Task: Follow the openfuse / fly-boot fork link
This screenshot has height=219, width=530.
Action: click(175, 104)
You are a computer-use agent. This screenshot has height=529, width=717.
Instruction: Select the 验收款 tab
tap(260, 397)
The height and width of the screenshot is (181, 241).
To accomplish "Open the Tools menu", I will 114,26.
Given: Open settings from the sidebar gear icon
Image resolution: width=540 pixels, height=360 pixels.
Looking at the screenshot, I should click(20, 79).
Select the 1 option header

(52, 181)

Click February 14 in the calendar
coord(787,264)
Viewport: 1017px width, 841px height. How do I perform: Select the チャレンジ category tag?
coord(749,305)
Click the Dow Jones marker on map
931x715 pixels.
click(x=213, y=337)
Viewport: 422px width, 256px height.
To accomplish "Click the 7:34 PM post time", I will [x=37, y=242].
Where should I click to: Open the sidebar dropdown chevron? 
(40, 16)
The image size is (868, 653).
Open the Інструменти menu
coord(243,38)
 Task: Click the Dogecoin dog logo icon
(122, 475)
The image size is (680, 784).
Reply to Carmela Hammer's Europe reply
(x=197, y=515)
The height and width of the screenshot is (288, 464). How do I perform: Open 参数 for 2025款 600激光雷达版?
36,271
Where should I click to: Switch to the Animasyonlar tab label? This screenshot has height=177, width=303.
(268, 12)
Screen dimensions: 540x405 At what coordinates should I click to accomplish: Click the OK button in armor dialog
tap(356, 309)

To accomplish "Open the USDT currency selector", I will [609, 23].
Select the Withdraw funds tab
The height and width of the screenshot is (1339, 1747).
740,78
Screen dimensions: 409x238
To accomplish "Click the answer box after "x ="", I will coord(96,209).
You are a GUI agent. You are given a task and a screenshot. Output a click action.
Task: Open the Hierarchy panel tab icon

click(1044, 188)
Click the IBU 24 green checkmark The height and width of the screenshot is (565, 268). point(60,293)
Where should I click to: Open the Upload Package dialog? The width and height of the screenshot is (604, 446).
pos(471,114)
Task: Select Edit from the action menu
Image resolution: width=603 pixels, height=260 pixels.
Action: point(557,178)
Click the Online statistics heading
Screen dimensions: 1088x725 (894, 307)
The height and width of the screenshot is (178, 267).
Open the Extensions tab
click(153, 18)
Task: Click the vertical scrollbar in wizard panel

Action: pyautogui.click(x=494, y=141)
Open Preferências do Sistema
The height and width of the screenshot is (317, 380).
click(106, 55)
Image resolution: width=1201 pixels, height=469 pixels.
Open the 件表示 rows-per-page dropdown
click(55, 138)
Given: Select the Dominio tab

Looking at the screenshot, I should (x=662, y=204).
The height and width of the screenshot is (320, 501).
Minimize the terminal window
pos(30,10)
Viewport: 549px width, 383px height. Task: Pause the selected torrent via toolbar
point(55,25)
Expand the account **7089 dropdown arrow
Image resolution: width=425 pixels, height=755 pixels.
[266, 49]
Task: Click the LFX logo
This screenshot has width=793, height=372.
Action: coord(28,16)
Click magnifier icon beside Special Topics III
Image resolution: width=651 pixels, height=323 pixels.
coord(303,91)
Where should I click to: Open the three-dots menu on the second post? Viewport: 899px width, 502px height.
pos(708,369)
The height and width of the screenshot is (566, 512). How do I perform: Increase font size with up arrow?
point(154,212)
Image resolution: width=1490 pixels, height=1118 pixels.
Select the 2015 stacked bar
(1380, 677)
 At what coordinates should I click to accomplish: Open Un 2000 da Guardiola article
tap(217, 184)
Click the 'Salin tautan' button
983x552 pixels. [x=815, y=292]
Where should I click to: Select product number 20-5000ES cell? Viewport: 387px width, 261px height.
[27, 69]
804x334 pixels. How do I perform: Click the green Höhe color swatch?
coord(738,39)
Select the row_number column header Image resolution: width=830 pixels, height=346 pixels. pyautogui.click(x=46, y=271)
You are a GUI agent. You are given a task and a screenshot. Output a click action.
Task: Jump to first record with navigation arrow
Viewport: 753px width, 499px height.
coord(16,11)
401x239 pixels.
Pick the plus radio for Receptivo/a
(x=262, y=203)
#####
* **YOUR GOAL**
After locating the line that holds "The height and width of the screenshot is (566, 512).", print it and each line after it through the end of the data, exactly as it stands.

* **RESULT FOR THIS TASK**
The height and width of the screenshot is (566, 512). How do I perform: Increase font size with up arrow?
point(154,212)
Image resolution: width=1490 pixels, height=1118 pixels.
Select the 2015 stacked bar
(1380, 677)
 At what coordinates should I click to accomplish: Open Un 2000 da Guardiola article
tap(217, 184)
Click the 'Salin tautan' button
983x552 pixels. [x=815, y=292]
Where should I click to: Select product number 20-5000ES cell? Viewport: 387px width, 261px height.
[27, 69]
804x334 pixels. How do I perform: Click the green Höhe color swatch?
coord(738,39)
Select the row_number column header Image resolution: width=830 pixels, height=346 pixels. pyautogui.click(x=46, y=271)
You are a GUI agent. You are given a task and a screenshot. Output a click action.
Task: Jump to first record with navigation arrow
Viewport: 753px width, 499px height.
coord(16,11)
401x239 pixels.
Pick the plus radio for Receptivo/a
(x=262, y=203)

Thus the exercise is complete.